Direction A ▸ In the blog post about the writer's relationship with RM, what relation is Deepak Edwards to the writer's daughter today?
Direction B ▸ Reproduce the passage of the blog post about the writer's relationship with RM, starting at "I met RM through" and ending at "a second thought.".
Direction C ▸ Pick up the blog post about the writer's relationship with RM after its final sentence and write its continuation.

For all my new friends who have recently started following this blog.....please start at the very beginning.....it is a good place to start to get the full impact of this fascinating tale.

Friday 27 January 2012

Leopards Spots etc etc

Me and my sister Juliet with Deepak (RM's old family friend). 
I met RM through mutual friends. We were both dating other people at the time, but the attraction was immediate and strong and we ended up dumping our respective partners and getting together. Things were good and he was wonderful and we quickly became an accepted and popular couple in our group.
His parents were very fond of me and they suggested I move into the small room over their garage, since I was spending most of my time at their place and it would save  the rent I was paying. I was thrilled at the idea and promptly moved in, bag and baggage, without a second thought.
Once I had settled in, RM's behaviour began to change. He became extremely possessive, moody and unpredictable. The first time he hit me over an imagined suspicion I was too shocked to react. The next time he lashed out, I hit him back and threatened to leave if he ever raised his hand again. He begged forgiveness and blubbered that he did not know what came over him, and I struggled to understand. This pattern  began to repeat itself again and again...the violence followed by weeping and crying for pardon, and me always relenting because I sincerely believed that he would change, or that I could change him if I stayed.
RM proposed we get married and I agreed to an engagement, convinced the circumstances would improve if he was more secure, but they only deteriorated over time. My parents tried to tell me that I was heading for disaster, because if he was so violent before the nuptial knot was tied the situation could only get worse.
 They never forbade the relationship or asked me to come home - they believed I had to make my own choices and bear the consequences.The hardest thing for them was to see me in pain, and it took a Herculean effort to stand by and  watch and wait, until hopefully better sense prevailed. I asked my father much later on why he did not command me to end the relationship. He said in the state of mind I was in I would only have resented him for interfering and would have done exactly what I wanted. He claimed it was only when self realisation dawned could one do the sensible thing, however difficult that might be.
I did have my light bulb moment eventually and decided to end the relationship when things got really unbearable. I retreated to Saraya, licking my wounds and swearing never ever to leave again, since I seemed to lack the ability to cope with the world and what it threw at me.
The positive that came out of this episode was my meeting Deepak Edwards, who was an old family friend of RM's. Our lives intertwined in strange and mysterious ways, so maybe it was this friendship and what came out of it, that was the reason I had to go through what I did. Today Deepak is a kind and loving father-in-law to my daughter!
The life lesson I learned from this experience is that one cannot change the basic nature of another human being. If unfortunate enough to be in a relationship where there is even a hint of abuse - verbal or physical, it is wisest to move away and save oneself greater trauma at a later date.

Data provided ▸
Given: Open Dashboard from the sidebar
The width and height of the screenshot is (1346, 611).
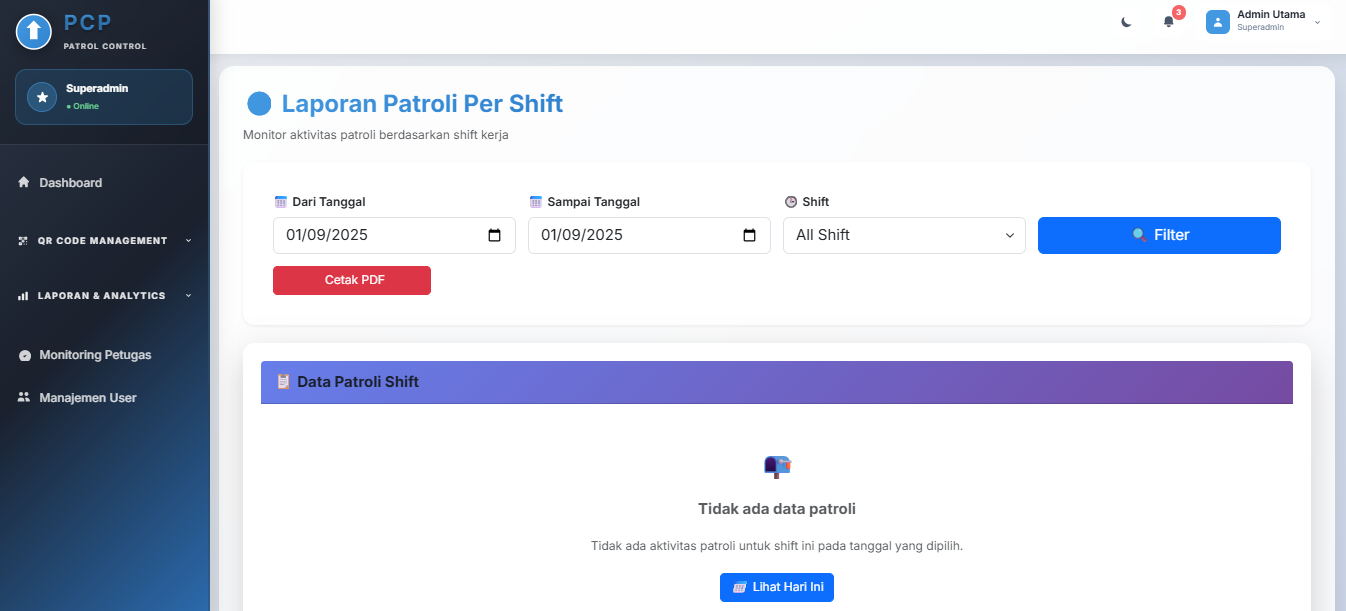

Final answer A ▸ He is her father-in-law.

Final answer B ▸
I met RM through mutual friends. We were both dating other people at the time, but the attraction was immediate and strong and we ended up dumping our respective partners and getting together. Things were good and he was wonderful and we quickly became an accepted and popular couple in our group.
His parents were very fond of me and they suggested I move into the small room over their garage, since I was spending most of my time at their place and it would save  the rent I was paying. I was thrilled at the idea and promptly moved in, bag and baggage, without a second thought.

Final answer C ▸
Lesson two is succinctly put by George Bernard Shaw " I disprove of what you say, but I will defend to death your right to say it."  I might not have always agreed with people but I have never imposed my beliefs on any one. I would only hope to offer a word of advice or a point of view, but at the end of the day each individual has to make up their own mind, and live with the aftermath of that decision. I have always respected choices and given the same unconditional support, regardless of the road opted to travel down.

Friday 20 January 2012

Delhi



The next year was spent in relative tranquillity in Saraya. I gave my Intermediate exam privately and when talk about choosing a college began, I felt complete panic at the idea and refused to even think about going. As a result of this unreasonable phobia I remain till today, supposedly unlearned and unqualified for all intents and purposes.
My aunt Kiran whom I affectionately call Kay, lived in Delhi , and it was decided that I would go stay with her for a few months until I decided what I wanted to do with my life. I landed on her doorstep, waif like and lost and she immediately took me under her wing.
The first stop was the beauty parlour where I had never been before. I was  given a cotton  gown to wear and then firmly ensconced in a chair, where Mr V was told to give me a head massage followed by a hair cut. He began to do the needful, and then whilst kneading my shoulders, suddenly  reached down and whipped his hands much lower than he should have. I glanced in the mirror expecting to see an evil glint in his eye, but was only met with a stony blank stare. I presumed then that the touching of taboo places was part of the 'maalish', so stared blankly back at him, as ever so often he ventured downward for a quick swipe. Once we got home I told Kay that I never wanted another head massage because I was uncomfortable with strange men touching certain body parts. She was furious and exclaimed that it was definitely not part of the deal and I should have shrieked blue murder. I told her sheepishly that I did not want to appear like a village idiot so had held my tongue.
Darling Kay was my ideal in those days and I wanted to be just like her. I tried to dress, talk and conduct myself like her, whether I was comfortable in that avatar or not. I tried hash and opium and  puked violently after every session, so these social drugs were avoided. In fact I was lucky enough to react badly to every thing I experimented with, so never ever got addicted to the more dangerous and heavy stuff, unlike so many of my less fortunate peers.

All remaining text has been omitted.